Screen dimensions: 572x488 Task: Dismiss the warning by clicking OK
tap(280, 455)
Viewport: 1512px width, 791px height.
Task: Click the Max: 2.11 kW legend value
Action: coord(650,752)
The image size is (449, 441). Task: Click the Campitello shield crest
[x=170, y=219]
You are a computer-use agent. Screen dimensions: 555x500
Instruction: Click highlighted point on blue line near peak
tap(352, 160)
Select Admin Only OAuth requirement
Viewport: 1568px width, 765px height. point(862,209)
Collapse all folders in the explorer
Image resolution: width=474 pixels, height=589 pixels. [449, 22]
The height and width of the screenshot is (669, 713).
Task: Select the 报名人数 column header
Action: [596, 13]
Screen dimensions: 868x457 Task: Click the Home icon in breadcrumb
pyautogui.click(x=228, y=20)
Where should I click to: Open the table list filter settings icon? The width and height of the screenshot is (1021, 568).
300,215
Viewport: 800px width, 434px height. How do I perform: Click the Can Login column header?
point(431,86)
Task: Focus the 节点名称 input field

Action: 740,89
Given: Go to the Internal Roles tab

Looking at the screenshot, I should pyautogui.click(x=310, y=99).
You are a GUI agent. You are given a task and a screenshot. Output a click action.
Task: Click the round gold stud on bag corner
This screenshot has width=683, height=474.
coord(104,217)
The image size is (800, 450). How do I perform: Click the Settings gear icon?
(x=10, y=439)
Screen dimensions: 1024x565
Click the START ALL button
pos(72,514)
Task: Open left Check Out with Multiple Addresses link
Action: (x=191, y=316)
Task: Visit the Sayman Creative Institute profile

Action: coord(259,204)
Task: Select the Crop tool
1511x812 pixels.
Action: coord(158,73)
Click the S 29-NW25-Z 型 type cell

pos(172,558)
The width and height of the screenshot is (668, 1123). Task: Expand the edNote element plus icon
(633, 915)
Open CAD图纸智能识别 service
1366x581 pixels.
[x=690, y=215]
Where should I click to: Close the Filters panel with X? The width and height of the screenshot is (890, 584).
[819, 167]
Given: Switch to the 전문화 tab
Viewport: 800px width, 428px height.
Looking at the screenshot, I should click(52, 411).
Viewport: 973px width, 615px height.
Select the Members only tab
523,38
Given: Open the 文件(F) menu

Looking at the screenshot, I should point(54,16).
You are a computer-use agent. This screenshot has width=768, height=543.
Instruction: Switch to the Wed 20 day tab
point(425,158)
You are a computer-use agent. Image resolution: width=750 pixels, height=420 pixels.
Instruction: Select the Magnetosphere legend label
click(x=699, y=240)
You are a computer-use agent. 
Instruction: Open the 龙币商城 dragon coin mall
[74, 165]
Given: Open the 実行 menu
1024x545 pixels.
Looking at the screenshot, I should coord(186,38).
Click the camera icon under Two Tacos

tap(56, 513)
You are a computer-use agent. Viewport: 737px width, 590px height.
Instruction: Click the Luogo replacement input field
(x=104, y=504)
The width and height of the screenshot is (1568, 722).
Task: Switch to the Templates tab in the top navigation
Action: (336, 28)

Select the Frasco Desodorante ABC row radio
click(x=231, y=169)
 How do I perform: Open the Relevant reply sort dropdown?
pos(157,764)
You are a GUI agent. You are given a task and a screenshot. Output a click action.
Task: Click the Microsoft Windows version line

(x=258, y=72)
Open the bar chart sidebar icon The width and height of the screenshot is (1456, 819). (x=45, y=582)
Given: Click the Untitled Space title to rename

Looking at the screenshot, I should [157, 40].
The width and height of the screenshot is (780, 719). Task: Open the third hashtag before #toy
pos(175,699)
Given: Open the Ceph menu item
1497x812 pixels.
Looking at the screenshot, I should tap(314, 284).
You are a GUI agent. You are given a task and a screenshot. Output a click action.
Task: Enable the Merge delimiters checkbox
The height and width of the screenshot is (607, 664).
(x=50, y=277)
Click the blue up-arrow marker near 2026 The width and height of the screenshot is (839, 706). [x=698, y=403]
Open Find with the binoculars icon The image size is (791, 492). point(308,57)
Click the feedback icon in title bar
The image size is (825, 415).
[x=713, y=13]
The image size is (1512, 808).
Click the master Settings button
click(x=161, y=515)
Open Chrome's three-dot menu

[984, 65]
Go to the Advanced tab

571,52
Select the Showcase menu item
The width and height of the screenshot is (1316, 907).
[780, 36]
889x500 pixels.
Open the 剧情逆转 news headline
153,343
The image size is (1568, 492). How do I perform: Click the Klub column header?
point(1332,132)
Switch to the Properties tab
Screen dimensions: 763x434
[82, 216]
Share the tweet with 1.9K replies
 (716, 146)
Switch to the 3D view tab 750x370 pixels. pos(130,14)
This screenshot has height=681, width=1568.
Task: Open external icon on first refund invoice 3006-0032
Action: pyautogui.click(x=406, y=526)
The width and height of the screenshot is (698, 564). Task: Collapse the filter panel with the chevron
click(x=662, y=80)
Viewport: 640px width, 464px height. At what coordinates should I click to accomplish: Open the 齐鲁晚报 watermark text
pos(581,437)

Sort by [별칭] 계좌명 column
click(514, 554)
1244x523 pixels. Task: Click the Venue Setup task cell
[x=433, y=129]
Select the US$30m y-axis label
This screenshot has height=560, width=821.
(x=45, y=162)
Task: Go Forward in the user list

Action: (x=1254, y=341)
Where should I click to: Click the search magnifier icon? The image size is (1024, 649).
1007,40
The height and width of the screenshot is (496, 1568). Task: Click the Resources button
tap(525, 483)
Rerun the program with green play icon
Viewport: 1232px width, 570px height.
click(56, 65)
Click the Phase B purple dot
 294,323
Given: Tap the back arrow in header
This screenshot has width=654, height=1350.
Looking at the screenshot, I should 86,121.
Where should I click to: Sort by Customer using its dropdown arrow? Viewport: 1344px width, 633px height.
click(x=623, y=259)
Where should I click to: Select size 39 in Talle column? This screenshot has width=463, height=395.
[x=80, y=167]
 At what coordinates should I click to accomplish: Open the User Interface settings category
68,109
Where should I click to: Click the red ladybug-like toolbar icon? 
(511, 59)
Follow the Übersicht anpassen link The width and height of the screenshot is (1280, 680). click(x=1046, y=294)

================================

WORK INSTRUCTIONS: The records must be reproduced in full. Nothing should differ.

TASK RESULT:
Screen dimensions: 572x488 Task: Dismiss the warning by clicking OK
tap(280, 455)
Viewport: 1512px width, 791px height.
Task: Click the Max: 2.11 kW legend value
Action: coord(650,752)
The image size is (449, 441). Task: Click the Campitello shield crest
[x=170, y=219]
You are a computer-use agent. Screen dimensions: 555x500
Instruction: Click highlighted point on blue line near peak
tap(352, 160)
Select Admin Only OAuth requirement
Viewport: 1568px width, 765px height. point(862,209)
Collapse all folders in the explorer
Image resolution: width=474 pixels, height=589 pixels. [449, 22]
The height and width of the screenshot is (669, 713).
Task: Select the 报名人数 column header
Action: [596, 13]
Screen dimensions: 868x457 Task: Click the Home icon in breadcrumb
pyautogui.click(x=228, y=20)
Where should I click to: Open the table list filter settings icon? The width and height of the screenshot is (1021, 568).
300,215
Viewport: 800px width, 434px height. How do I perform: Click the Can Login column header?
point(431,86)
Task: Focus the 节点名称 input field

Action: 740,89
Given: Go to the Internal Roles tab

Looking at the screenshot, I should pyautogui.click(x=310, y=99).
You are a GUI agent. You are given a task and a screenshot. Output a click action.
Task: Click the round gold stud on bag corner
This screenshot has width=683, height=474.
coord(104,217)
The image size is (800, 450). How do I perform: Click the Settings gear icon?
(x=10, y=439)
Screen dimensions: 1024x565
Click the START ALL button
pos(72,514)
Task: Open left Check Out with Multiple Addresses link
Action: (x=191, y=316)
Task: Visit the Sayman Creative Institute profile

Action: coord(259,204)
Task: Select the Crop tool
1511x812 pixels.
Action: coord(158,73)
Click the S 29-NW25-Z 型 type cell

pos(172,558)
The width and height of the screenshot is (668, 1123). Task: Expand the edNote element plus icon
(633, 915)
Open CAD图纸智能识别 service
1366x581 pixels.
[x=690, y=215]
Where should I click to: Close the Filters panel with X? The width and height of the screenshot is (890, 584).
[819, 167]
Given: Switch to the 전문화 tab
Viewport: 800px width, 428px height.
Looking at the screenshot, I should click(52, 411).
Viewport: 973px width, 615px height.
Select the Members only tab
523,38
Given: Open the 文件(F) menu

Looking at the screenshot, I should point(54,16).
You are a computer-use agent. This screenshot has width=768, height=543.
Instruction: Switch to the Wed 20 day tab
point(425,158)
You are a computer-use agent. Image resolution: width=750 pixels, height=420 pixels.
Instruction: Select the Magnetosphere legend label
click(x=699, y=240)
You are a computer-use agent. 
Instruction: Open the 龙币商城 dragon coin mall
[74, 165]
Given: Open the 実行 menu
1024x545 pixels.
Looking at the screenshot, I should coord(186,38).
Click the camera icon under Two Tacos

tap(56, 513)
You are a computer-use agent. Viewport: 737px width, 590px height.
Instruction: Click the Luogo replacement input field
(x=104, y=504)
The width and height of the screenshot is (1568, 722).
Task: Switch to the Templates tab in the top navigation
Action: (336, 28)

Select the Frasco Desodorante ABC row radio
click(x=231, y=169)
 How do I perform: Open the Relevant reply sort dropdown?
pos(157,764)
You are a GUI agent. You are given a task and a screenshot. Output a click action.
Task: Click the Microsoft Windows version line

(x=258, y=72)
Open the bar chart sidebar icon The width and height of the screenshot is (1456, 819). (x=45, y=582)
Given: Click the Untitled Space title to rename

Looking at the screenshot, I should [157, 40].
The width and height of the screenshot is (780, 719). Task: Open the third hashtag before #toy
pos(175,699)
Given: Open the Ceph menu item
1497x812 pixels.
Looking at the screenshot, I should tap(314, 284).
You are a GUI agent. You are given a task and a screenshot. Output a click action.
Task: Enable the Merge delimiters checkbox
The height and width of the screenshot is (607, 664).
(x=50, y=277)
Click the blue up-arrow marker near 2026 The width and height of the screenshot is (839, 706). [x=698, y=403]
Open Find with the binoculars icon The image size is (791, 492). point(308,57)
Click the feedback icon in title bar
The image size is (825, 415).
[x=713, y=13]
The image size is (1512, 808).
Click the master Settings button
click(x=161, y=515)
Open Chrome's three-dot menu

[984, 65]
Go to the Advanced tab

571,52
Select the Showcase menu item
The width and height of the screenshot is (1316, 907).
[780, 36]
889x500 pixels.
Open the 剧情逆转 news headline
153,343
The image size is (1568, 492). How do I perform: Click the Klub column header?
point(1332,132)
Switch to the Properties tab
Screen dimensions: 763x434
[82, 216]
Share the tweet with 1.9K replies
 (716, 146)
Switch to the 3D view tab 750x370 pixels. pos(130,14)
This screenshot has height=681, width=1568.
Task: Open external icon on first refund invoice 3006-0032
Action: pyautogui.click(x=406, y=526)
The width and height of the screenshot is (698, 564). Task: Collapse the filter panel with the chevron
click(x=662, y=80)
Viewport: 640px width, 464px height. At what coordinates should I click to accomplish: Open the 齐鲁晚报 watermark text
pos(581,437)

Sort by [별칭] 계좌명 column
click(514, 554)
1244x523 pixels. Task: Click the Venue Setup task cell
[x=433, y=129]
Select the US$30m y-axis label
This screenshot has height=560, width=821.
(x=45, y=162)
Task: Go Forward in the user list

Action: (x=1254, y=341)
Where should I click to: Click the search magnifier icon? The image size is (1024, 649).
1007,40
The height and width of the screenshot is (496, 1568). Task: Click the Resources button
tap(525, 483)
Rerun the program with green play icon
Viewport: 1232px width, 570px height.
click(56, 65)
Click the Phase B purple dot
 294,323
Given: Tap the back arrow in header
This screenshot has width=654, height=1350.
Looking at the screenshot, I should 86,121.
Where should I click to: Sort by Customer using its dropdown arrow? Viewport: 1344px width, 633px height.
click(x=623, y=259)
Where should I click to: Select size 39 in Talle column? This screenshot has width=463, height=395.
[x=80, y=167]
 At what coordinates should I click to accomplish: Open the User Interface settings category
68,109
Where should I click to: Click the red ladybug-like toolbar icon? 
(511, 59)
Follow the Übersicht anpassen link The width and height of the screenshot is (1280, 680). click(x=1046, y=294)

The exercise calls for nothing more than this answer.